WORKING ON my layouts and posts for Scrapping Two by Two.

LEARNING acceptance. My trip to Seattle was really nice. Rather than kick off a load of homesickness, it made me come to some acceptance about my life here in Copenhagen. We chose to be here, and while I miss my people a lot, I need to double down on my new life. Which means accepting work, the cadence of taking Cal to the vuggestue, feeling temporary in a rental, feeling illiterate every time I look at a newspaper or food label, and overall being displaced and uncomfortable. I don't think it's going to be better any time soon without some acceptance that it's happening, that it's hard and that I have to work to get myself past it.

July Currently

READING the headlines in the New York Times. I don't have time for much more these days.

WATCHING the Danish version of The Killing.

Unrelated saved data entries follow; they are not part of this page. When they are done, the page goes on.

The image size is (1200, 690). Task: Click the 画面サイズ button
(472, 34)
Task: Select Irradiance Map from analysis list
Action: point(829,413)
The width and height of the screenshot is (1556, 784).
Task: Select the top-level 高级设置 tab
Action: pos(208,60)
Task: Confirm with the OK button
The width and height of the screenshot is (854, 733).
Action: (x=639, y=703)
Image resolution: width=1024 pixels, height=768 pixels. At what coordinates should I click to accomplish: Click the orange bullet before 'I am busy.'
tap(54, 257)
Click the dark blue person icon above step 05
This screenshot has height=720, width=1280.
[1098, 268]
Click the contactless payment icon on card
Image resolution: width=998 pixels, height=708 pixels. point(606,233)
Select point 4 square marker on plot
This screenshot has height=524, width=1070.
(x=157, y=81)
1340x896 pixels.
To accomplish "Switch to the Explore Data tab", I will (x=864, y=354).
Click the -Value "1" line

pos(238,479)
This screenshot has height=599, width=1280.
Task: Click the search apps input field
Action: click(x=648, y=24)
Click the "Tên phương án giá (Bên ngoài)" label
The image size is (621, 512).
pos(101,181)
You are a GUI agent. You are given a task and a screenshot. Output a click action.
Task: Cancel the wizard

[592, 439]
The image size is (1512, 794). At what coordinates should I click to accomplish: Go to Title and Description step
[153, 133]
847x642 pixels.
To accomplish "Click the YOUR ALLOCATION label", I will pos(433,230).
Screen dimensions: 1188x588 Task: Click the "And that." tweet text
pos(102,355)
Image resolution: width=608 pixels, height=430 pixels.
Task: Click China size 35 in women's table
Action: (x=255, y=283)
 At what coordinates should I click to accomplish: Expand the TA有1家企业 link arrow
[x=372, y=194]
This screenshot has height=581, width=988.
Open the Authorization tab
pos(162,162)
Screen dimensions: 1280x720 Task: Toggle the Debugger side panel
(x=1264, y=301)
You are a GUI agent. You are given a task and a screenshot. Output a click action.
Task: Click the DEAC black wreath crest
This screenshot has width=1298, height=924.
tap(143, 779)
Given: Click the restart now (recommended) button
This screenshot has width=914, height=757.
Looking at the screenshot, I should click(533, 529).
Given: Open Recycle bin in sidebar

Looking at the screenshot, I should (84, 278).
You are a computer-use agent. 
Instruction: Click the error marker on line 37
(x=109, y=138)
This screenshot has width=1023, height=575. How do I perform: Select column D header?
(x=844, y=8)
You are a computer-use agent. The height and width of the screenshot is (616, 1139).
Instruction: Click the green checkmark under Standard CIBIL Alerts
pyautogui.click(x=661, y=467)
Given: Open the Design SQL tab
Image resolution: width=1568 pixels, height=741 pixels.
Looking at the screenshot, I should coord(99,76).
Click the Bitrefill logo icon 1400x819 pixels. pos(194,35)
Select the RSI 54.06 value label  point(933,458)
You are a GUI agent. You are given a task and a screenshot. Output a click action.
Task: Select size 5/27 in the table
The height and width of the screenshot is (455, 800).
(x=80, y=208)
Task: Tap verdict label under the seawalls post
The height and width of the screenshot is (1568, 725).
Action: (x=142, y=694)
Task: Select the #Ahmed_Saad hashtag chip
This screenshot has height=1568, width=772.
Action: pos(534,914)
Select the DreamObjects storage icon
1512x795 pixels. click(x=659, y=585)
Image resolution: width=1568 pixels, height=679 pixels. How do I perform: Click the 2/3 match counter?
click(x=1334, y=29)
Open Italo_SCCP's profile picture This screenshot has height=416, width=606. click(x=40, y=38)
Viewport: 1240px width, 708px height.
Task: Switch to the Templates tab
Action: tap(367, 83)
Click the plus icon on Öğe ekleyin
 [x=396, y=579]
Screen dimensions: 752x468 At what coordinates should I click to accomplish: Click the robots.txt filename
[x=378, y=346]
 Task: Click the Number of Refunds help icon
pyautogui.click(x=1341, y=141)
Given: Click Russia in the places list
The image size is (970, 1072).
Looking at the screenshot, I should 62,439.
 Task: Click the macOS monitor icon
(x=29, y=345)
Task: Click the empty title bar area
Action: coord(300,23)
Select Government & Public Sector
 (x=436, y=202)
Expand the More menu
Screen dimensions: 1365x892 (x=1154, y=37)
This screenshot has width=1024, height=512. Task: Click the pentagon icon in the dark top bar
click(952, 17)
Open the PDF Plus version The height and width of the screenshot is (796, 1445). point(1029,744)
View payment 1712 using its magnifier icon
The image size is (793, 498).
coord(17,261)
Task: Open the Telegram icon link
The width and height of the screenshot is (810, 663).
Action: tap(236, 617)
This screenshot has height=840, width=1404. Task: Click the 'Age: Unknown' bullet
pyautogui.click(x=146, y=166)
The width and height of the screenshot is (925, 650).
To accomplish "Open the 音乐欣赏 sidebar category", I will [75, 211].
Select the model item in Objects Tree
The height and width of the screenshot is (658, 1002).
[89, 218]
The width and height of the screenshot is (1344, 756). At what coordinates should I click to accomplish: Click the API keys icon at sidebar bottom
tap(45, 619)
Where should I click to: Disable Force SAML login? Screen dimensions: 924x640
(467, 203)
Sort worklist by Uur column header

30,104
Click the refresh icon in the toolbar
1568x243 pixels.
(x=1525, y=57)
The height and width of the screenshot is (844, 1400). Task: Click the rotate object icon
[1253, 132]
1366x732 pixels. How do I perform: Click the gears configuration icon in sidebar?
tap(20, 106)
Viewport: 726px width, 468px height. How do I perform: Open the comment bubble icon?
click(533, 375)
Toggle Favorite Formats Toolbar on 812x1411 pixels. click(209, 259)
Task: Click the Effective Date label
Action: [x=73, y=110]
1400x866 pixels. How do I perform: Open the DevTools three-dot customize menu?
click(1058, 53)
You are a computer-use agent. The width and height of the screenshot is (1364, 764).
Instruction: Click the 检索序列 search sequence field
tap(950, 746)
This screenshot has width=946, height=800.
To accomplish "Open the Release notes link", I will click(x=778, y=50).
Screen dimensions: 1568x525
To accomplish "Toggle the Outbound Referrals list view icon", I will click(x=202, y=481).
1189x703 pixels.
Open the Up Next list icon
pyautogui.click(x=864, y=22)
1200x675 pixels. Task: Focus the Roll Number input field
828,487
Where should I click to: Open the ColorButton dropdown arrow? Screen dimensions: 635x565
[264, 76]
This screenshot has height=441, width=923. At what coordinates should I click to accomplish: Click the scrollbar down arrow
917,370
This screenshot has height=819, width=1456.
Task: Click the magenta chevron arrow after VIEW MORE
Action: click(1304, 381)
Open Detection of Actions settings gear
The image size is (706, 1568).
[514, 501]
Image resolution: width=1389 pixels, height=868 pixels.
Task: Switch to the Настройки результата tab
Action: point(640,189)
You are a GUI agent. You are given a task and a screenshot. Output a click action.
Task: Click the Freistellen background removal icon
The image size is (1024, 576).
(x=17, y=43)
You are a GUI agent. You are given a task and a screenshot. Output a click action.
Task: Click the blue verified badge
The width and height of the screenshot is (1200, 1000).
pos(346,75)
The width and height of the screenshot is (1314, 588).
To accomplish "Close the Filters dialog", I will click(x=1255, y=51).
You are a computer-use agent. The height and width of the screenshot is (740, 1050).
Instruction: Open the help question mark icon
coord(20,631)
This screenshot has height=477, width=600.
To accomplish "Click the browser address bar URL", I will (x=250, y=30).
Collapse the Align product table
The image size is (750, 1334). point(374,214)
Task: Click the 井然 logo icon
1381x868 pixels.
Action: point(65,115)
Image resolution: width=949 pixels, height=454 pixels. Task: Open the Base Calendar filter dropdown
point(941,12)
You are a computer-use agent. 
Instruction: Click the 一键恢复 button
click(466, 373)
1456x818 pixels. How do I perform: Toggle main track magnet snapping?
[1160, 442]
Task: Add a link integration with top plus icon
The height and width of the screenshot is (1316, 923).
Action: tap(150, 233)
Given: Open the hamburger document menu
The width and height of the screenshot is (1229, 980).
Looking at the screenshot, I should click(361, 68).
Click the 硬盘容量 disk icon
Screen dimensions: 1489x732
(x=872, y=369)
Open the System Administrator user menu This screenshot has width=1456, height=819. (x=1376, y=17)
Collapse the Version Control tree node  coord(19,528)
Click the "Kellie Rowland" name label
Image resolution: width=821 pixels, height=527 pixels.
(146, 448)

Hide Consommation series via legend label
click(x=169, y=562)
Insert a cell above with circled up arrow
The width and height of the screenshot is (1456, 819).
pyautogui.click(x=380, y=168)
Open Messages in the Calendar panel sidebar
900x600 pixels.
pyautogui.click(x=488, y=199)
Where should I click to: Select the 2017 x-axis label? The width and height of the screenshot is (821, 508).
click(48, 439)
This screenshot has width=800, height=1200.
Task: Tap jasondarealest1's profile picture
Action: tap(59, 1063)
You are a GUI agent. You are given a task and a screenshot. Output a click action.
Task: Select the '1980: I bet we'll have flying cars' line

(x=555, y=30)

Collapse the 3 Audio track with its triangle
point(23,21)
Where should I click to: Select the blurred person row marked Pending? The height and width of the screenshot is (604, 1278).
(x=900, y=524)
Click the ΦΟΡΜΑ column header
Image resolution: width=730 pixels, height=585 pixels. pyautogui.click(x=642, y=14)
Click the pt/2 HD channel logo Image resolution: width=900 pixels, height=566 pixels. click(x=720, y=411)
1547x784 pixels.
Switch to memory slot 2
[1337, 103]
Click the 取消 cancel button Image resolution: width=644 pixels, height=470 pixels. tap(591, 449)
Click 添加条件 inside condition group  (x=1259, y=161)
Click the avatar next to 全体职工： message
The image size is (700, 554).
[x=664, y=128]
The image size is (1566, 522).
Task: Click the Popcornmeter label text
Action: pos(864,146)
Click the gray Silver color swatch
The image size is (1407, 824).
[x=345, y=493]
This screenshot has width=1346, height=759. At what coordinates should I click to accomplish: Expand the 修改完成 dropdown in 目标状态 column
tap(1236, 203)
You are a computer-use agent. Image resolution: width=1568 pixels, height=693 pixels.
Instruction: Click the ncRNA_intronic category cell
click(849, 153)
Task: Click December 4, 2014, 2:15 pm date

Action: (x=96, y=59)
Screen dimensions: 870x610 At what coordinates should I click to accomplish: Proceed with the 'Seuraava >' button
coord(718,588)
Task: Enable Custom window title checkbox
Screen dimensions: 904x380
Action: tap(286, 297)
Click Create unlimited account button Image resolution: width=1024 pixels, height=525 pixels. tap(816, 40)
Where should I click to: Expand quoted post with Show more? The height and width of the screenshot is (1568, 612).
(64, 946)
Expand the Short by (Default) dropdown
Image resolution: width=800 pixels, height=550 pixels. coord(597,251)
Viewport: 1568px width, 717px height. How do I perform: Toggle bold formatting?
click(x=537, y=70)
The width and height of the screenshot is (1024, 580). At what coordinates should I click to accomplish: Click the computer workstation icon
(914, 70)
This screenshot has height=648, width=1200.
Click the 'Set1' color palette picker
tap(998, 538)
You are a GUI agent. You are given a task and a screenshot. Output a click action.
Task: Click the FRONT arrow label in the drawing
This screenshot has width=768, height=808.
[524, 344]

We finishes season 1 and are waiting to watch season 2 until the first settles in a bit!

ANTICIPATING a trip to Seattle next month. I'm anxious about it triggering a terrible bout of homesickness. We're doing really well here in Denmark. Our new apartment is great, work is challenging, Cal is a happy man, Scott and I are doing good and having fun. It's been a lot of work to get to this point, and I don't want to derail it by being "home" in the best, sunniest month of the year!

LISTENING to Scott put Calvin down in the other room. It's been a rough day. We think he's come down with a little something, or is teething and drooling so much that it makes him cough. Either way, rough night last night and rough day today and rough going at the moment with putting him down. Overall I have to take heart that we've come leaps and bounds since arriving in Denmark. Really. I think we have, anyway!

EATING spaghetti. We've been cooking at home much more often here in Denmark, in part due to the high prices at restaurants, but also because it just feels good and settling. Tonight we had spaghetti... fresh noodles, spruced up sauce from a jar, bread from the local bakery, and wine that we picked out with our new neighbor friend, who is an aficionado. Delicious, if I do say so myself.

WORKING ON unpacking the last bits, mostly in our office/craft room, which is a humongous mess right now! We have two desks coming on Monday, which will help in this endeavor. 

WANTING nothing.

LEARNING how to make hummus, and I guess I lied in the section above, it's kind of making me want a food processor. I haven't found a decent hummus in the stores here... it's all very grainy and flavor-less.

Like Sister Like Sister

Another digital layout! As I started to put this together, I was remembering elements of layouts I'd seen before... all of them were made by Heather, of course! You could say, like sister, like sister. A huge benefit of going digital is being able to trace back what supplies others use, and snag them for myself!

Here's how my layout turned out. This is about our new, temporary apartment here in CPH. It's basic, and it's home for now!

Play All Day by SparklingAllison | Supplies: Hopscotch by One Little Bird, Pronuncial by Just Jaimee

Play All Day by SparklingAllison | Supplies: Hopscotch by One Little Bird, Pronuncial by Just Jaimee

Desperately Digital

Since all of our stuff, including my scrapbooking stash, is currently crossing the Atlantic, I decided to try my hand at digital scrapbooking. This is my first page!

Play All Day by SparklingAllison | Supplies: Hopscotch by One Little Bird

Play All Day by SparklingAllison | Supplies: Hopscotch by One Little Bird

Let me tell you, it was FUN and seriously easy to put together. The look of it is "digital" to me... which isn't necessarily bad, just different. The shadows don't feel quite right, and without the page being something I can touch, it doesn't feel as personal or complete. Almost like it was too easy

I noticed right away that the infinite options you have with digital layouts is daunting. I spent maybe 20 minutes tinkering with the size of each element on the page, which in the end didn't make that much of a difference!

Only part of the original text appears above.